BEGIN Text section

Character Building – Frontline Magus (Nature-Bonded / Magic Warrior) + Multiclass?


Advice


Hello, reader!

I'm in process of building a 1st-20th level campaign frontline character for a 3-person party. Thinking a Tiefling Magus. Mixing the magus archetypes of Nature-bonded and Magic Warrior has really intrigued me. While I feel I have a handle on managing AC progression, I'm not so sure about damage progression.

Giving up the arcane pool is pretty big sacrifice for the archetype; and while getting two druid spells is awesome (one at every new spell level from Nature-Bonded and another at 19th level from Magic Warrior), I'm not convinced that spells alone can keep the class damage solvent. To solve that, and make the class a bit more interesting, I was considering a two level dip into the Titan Mauler Barbarian archetype (Jotungrip and a Rage Power). Though the build would lose a druid spell per spell level (ouch), if it had over-sized limbs as a tielfing trait, it could wield large-sized two-handed weapons with one hand. Couple that with a high crit weapon like the nodachi and the enlarge person spell and you've got quite a bit of damage per hit (not to mention a few rounds of rage if it runs out spells or something).

I'm not really to trying to make an all-around-monster, just making sure I don't have beer-goggles for a build that is trash in reality.

Thanks for reading and any advice/insight you're willing to share.

P.S. Also looking at a Soul Forger/Bound Blade, but I'm not fluent with it enough to know its merits over the choice above. I'm not precious with my choice of race or build yet.


Druid spells certainly don't help with damage directly, and losing the arcane pool and then taking another attack penalty (jotungrip) is likely to be a problem. Also remember that to use spell combat you're not just required to wield a weapon in one hand, it needs to actually be a light or one-handed weapon. I don't think this works in any way.

END Text section
BEGIN Data

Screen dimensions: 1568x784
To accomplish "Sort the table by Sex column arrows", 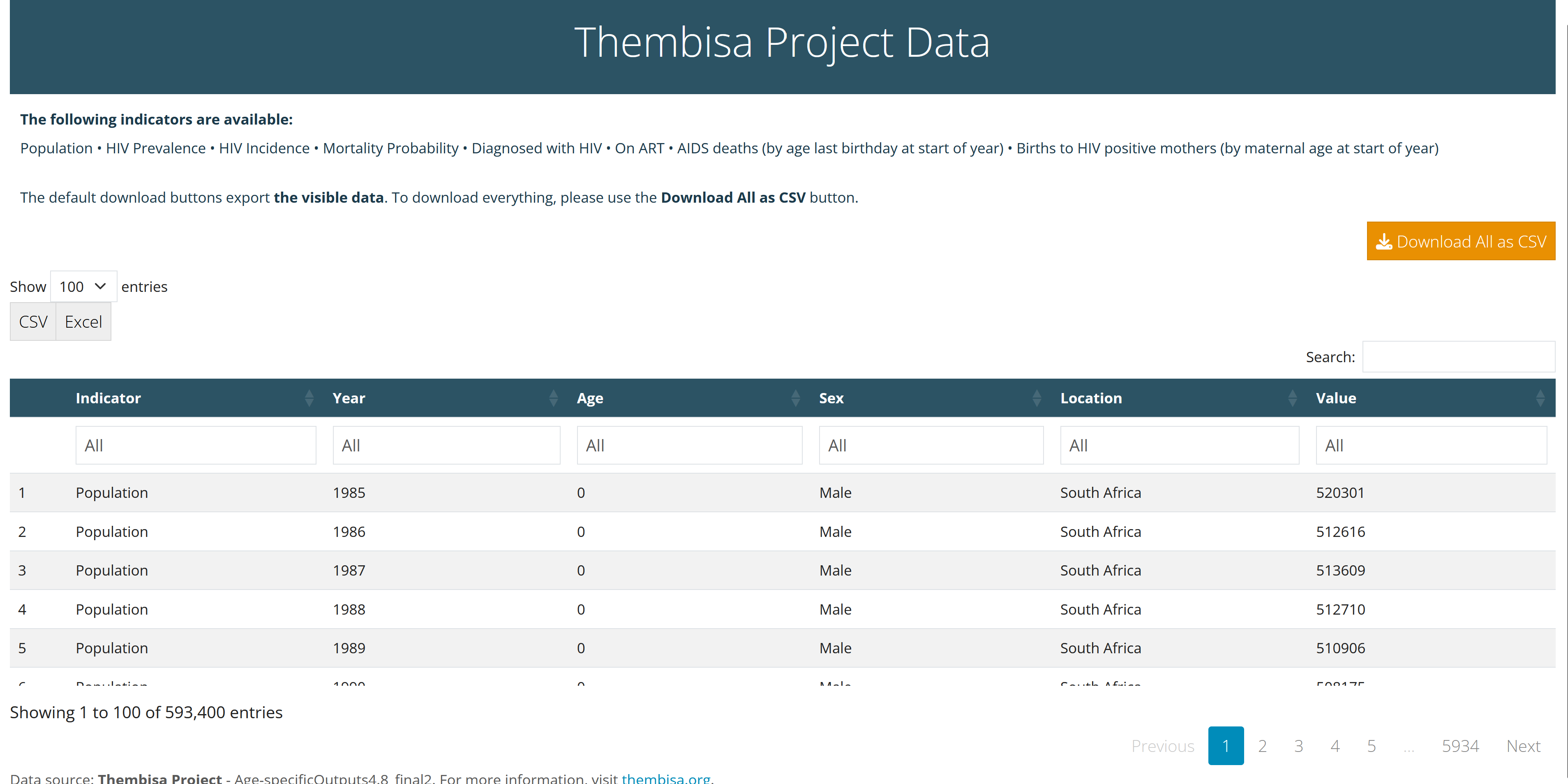I will click(x=1037, y=398).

END Data

• [Actions to take]:
(A) Repeat the portion of the Magus build post between "Thanks for reading" and "or build yet.", inclusive.
(B) Answer these questions from the Magus build post:
(i) What race is the poster considering for the Magus?
(ii) At what level does the Magic Warrior archetype grant a druid spell?
(iii) According to the reply, what kind of weapon does spell combat require?

• [Task solutions]:
(A)
Thanks for reading and any advice/insight you're willing to share.

P.S. Also looking at a Soul Forger/Bound Blade, but I'm not fluent with it enough to know its merits over the choice above. I'm not precious with my choice of race or build yet.

(B)
(i) Tiefling.
(ii) 19th level.
(iii) A light or one-handed weapon.